I suppose this is probably the same question people thought when everyone got a home telephone. Then the cell phone. I’m sure every generation asks themselves, “what of the generation that follows?” and for the most part, we’ve always been fine. But like Al Gore’s slide on relative CO2 concentrations, it’s almost like information has become so dense, and so … ubiquitous, that the whole paradigms of communication have changed.

It’s no longer about whether you can find stuff or not – you want information, it’ll get dumped on your in reams – it’s about sorting the validity and the *worth* of that information. For me, a lot of that comes from learning how to judge whether someone’s a worthy source of information or not. Grammar, communication skills, persoanl presentation, etc. With the pervasiveness of unfiltered data, and a degredation of the metrics that *I* use to judge the validity of a source, what kinds of adaptation will I need to understand the future generations’ communication?

*shrugs*

4 comments

  1. Perlick says:

    I’ve been wondering the same thing about blogging. It’s great that folks know what I’m up to, but it does feel awfully empty to not have the interactive discourse that face-to-face provides. Sometimes it’s good – I need the time to sit and think and write for a bit to develop an idea. But other times, I really need somebody poking back at me to tell me when I’m full of it, and blog comments don’t necessarily provide that.

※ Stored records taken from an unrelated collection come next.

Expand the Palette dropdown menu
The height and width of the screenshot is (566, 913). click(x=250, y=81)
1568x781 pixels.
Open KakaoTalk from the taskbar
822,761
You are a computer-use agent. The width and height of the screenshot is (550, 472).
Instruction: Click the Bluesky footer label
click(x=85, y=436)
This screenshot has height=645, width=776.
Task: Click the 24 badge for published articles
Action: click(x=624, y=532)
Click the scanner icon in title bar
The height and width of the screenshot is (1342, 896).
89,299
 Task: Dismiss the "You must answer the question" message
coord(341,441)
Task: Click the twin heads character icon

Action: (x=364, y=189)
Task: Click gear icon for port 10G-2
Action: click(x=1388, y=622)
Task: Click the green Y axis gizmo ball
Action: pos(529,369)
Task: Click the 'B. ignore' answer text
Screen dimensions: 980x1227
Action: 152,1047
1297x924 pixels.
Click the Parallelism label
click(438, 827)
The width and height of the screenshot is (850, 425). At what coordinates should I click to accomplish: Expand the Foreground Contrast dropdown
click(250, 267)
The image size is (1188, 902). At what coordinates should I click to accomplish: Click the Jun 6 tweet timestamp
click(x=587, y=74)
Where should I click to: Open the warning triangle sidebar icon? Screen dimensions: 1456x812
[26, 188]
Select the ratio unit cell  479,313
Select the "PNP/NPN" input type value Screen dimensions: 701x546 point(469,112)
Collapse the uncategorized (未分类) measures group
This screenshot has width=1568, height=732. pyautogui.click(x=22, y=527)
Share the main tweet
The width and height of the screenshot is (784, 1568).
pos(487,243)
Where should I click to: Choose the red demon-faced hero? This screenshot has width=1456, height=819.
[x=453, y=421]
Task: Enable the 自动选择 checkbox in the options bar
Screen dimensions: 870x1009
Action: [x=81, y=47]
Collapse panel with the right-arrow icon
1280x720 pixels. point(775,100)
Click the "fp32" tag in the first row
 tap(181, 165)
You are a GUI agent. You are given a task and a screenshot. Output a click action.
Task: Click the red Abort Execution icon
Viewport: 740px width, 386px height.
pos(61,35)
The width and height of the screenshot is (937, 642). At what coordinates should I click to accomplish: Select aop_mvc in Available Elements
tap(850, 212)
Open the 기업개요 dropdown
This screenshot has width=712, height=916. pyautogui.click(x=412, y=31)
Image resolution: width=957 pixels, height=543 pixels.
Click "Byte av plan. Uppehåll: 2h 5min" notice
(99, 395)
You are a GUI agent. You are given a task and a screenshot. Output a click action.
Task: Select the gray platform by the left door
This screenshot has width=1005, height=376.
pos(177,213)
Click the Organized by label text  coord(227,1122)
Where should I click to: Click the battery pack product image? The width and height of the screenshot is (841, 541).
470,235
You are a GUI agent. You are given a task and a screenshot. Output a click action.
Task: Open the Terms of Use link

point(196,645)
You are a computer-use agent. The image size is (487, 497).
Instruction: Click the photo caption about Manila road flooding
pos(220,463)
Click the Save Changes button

    I’m not sure what my point is. Probably that, like all technologies, these new communication technologies will have a variety of consequences which will be perceived as good or bad depending on the observer. How’s that for vague?

  2. Andre Alforque says:

    I’ll be your guinea pig if you like. When my parents uprooted me from Ventura to Palmdale between my grade school and high school days, my communication switched from face-to-face to tech. I would call friends in Ventura sporadically; and I immersed myself in the world of AOL IM and hand-written letters. I even preferred writing letters to my girlfriend of nearly 3 years, over a real conversation. And yes, it is a complete hinderance. Thankfully, most are simply bad habits I can overcome. I have learned a lot by reading Dale Carnegie’s “How to Win Friends and Influence People.” But to this day, I much rather prefer the impresonal chat room setting over a party. :/ (/me puts QC2 headphones on as he heads to the “el” station to go home).

  3. Snowninja says:

    I’ve used LJ for several years to keep track of friends who have moved to far-off places, and have generally found blogs to remove that awkward part of catching up when we do meet.

    Instead of trying to figure out the boring bits of where they are in their lives (what’s your job about? Who do you see on a daily basis? What have you been doing for fun?) we can proceed directly to the higher-level discussions on these same subjects as if we were living in closer proximity. (What do you plan to do about the aspects of your job that suck? Tell me why you like this new activity so much. I have some particularly good gossip regarding someone you’ve recently blogged about.)

    If it’s ONLY on-line discussion I agree that we’ve lost something; if we periodically refresh our dialog in person the blog enables us to make better use of our time.

    Shared experience is not something to be dismissed lightly, and blogging allows for at least partial transmission.